■ ABOUT THIS TASK
Repetition must be exact and must stop with the line bearing "Screen dimensions: 1350x800". It begins at the first line of the records and includes no pictures.

SUPPLIED INFORMATION Start Marker

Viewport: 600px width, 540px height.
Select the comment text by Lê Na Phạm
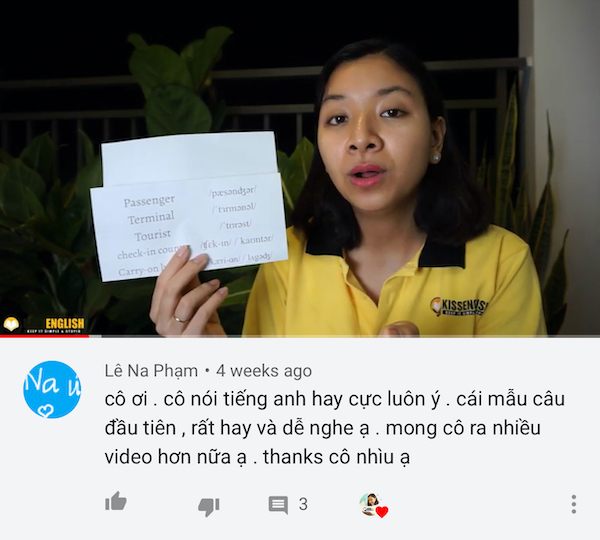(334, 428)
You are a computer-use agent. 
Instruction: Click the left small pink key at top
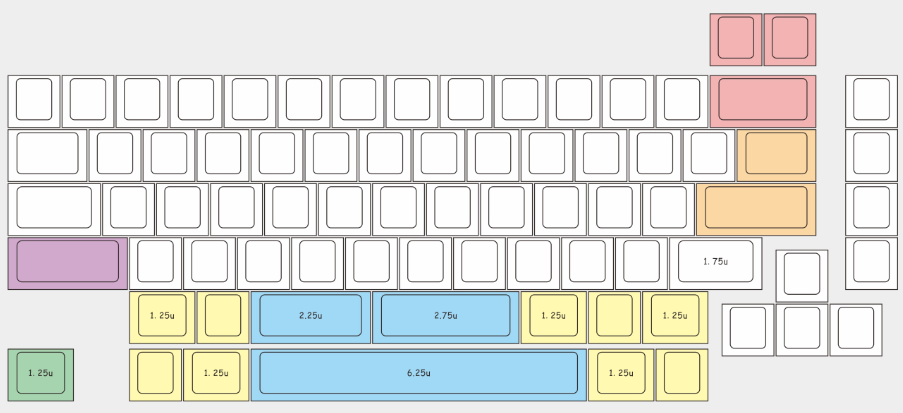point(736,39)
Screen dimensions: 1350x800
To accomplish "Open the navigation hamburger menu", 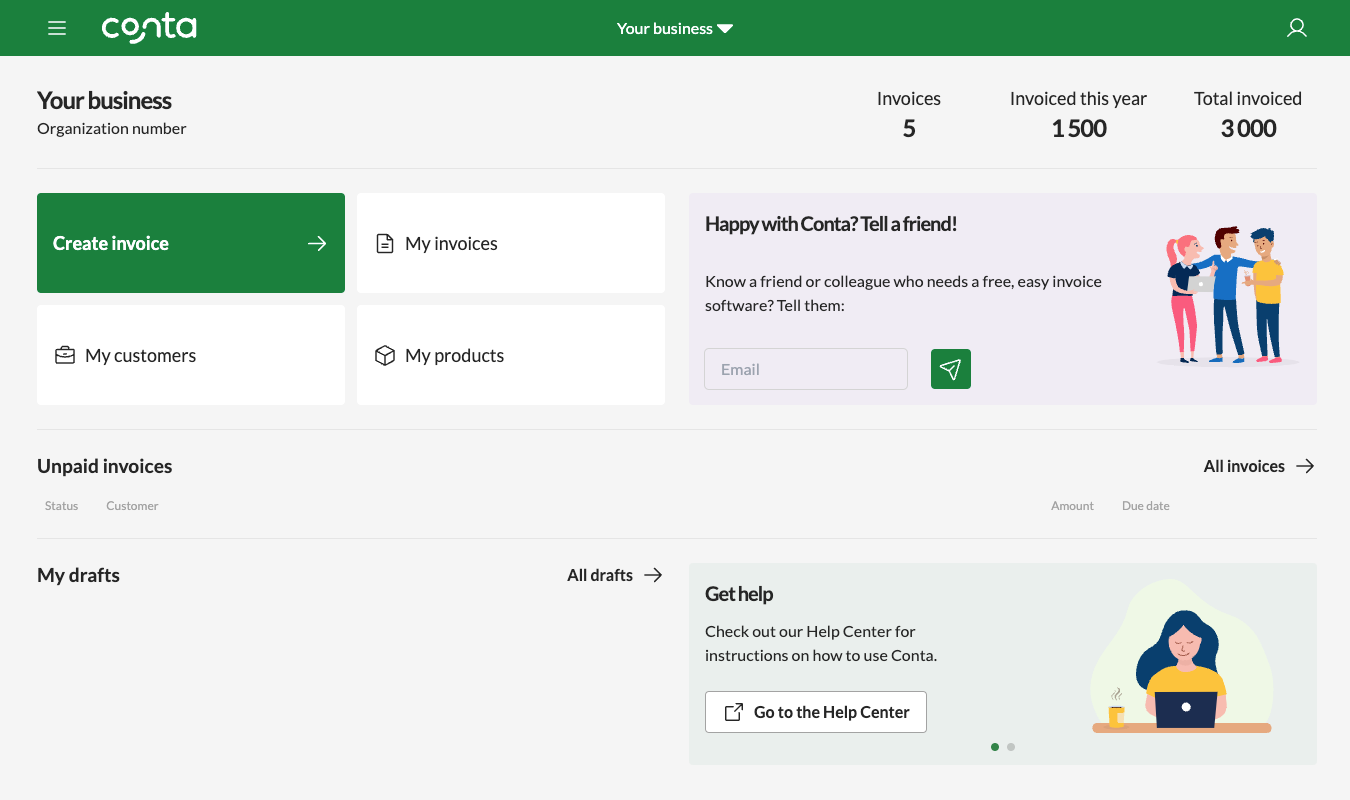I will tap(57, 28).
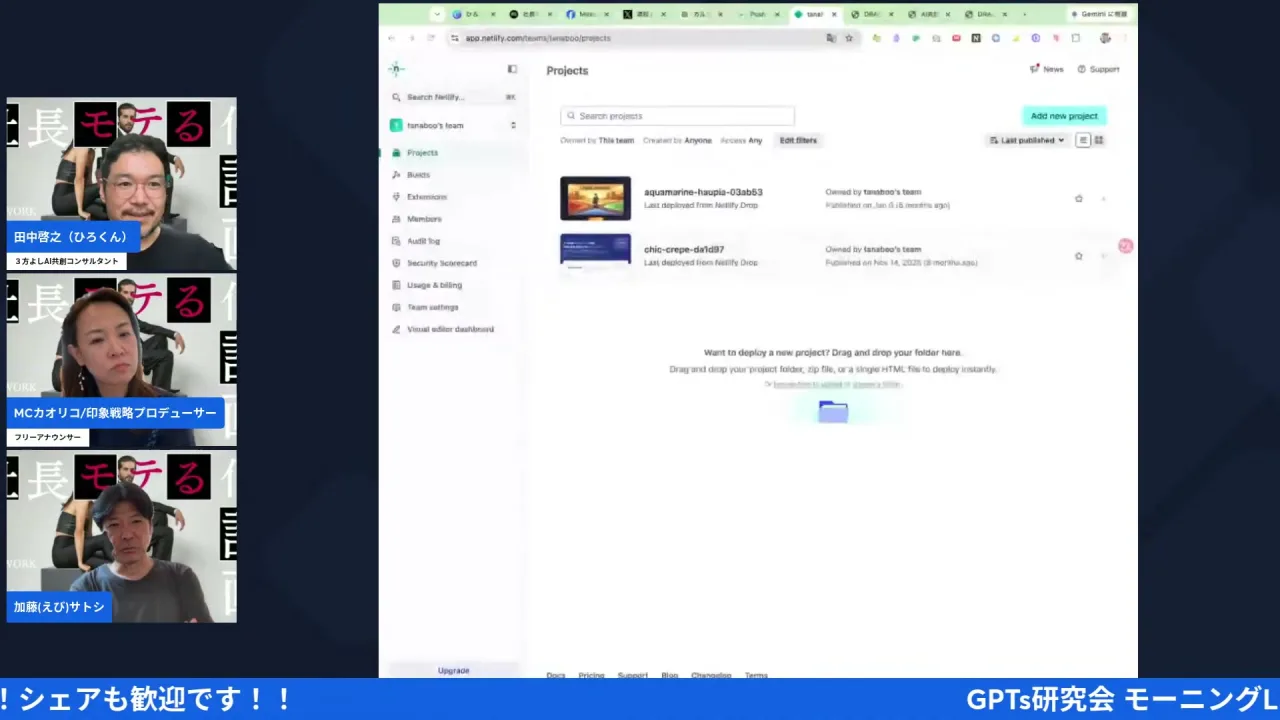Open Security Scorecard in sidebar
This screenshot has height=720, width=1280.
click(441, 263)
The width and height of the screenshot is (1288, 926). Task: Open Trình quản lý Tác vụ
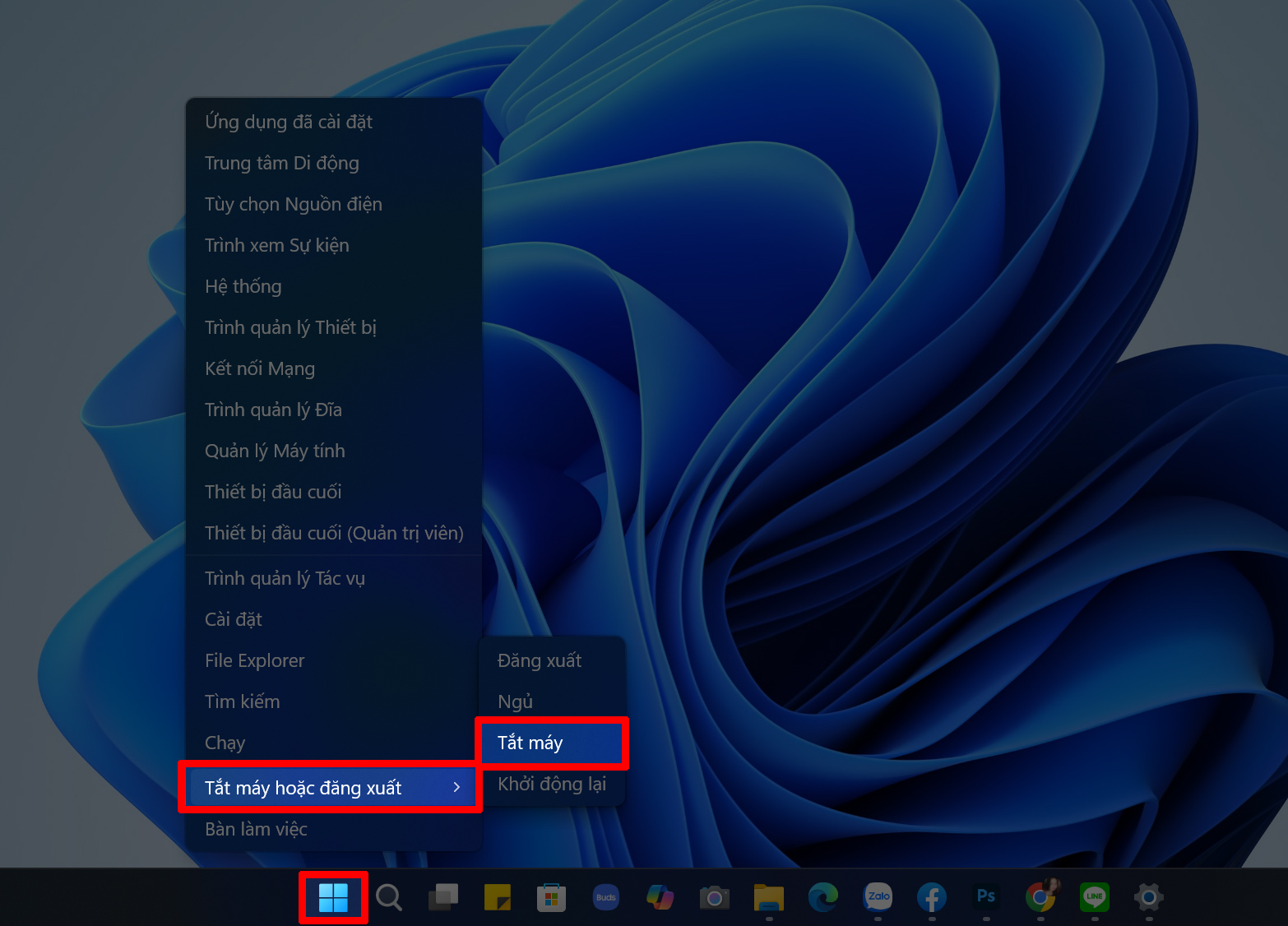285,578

SUPPLIED INFORMATION End Marker

■ EXERCISE OUTPUT
Viewport: 600px width, 540px height.
Select the comment text by Lê Na Phạm
(334, 428)
You are a computer-use agent. 
Instruction: Click the left small pink key at top
point(736,39)
Screen dimensions: 1350x800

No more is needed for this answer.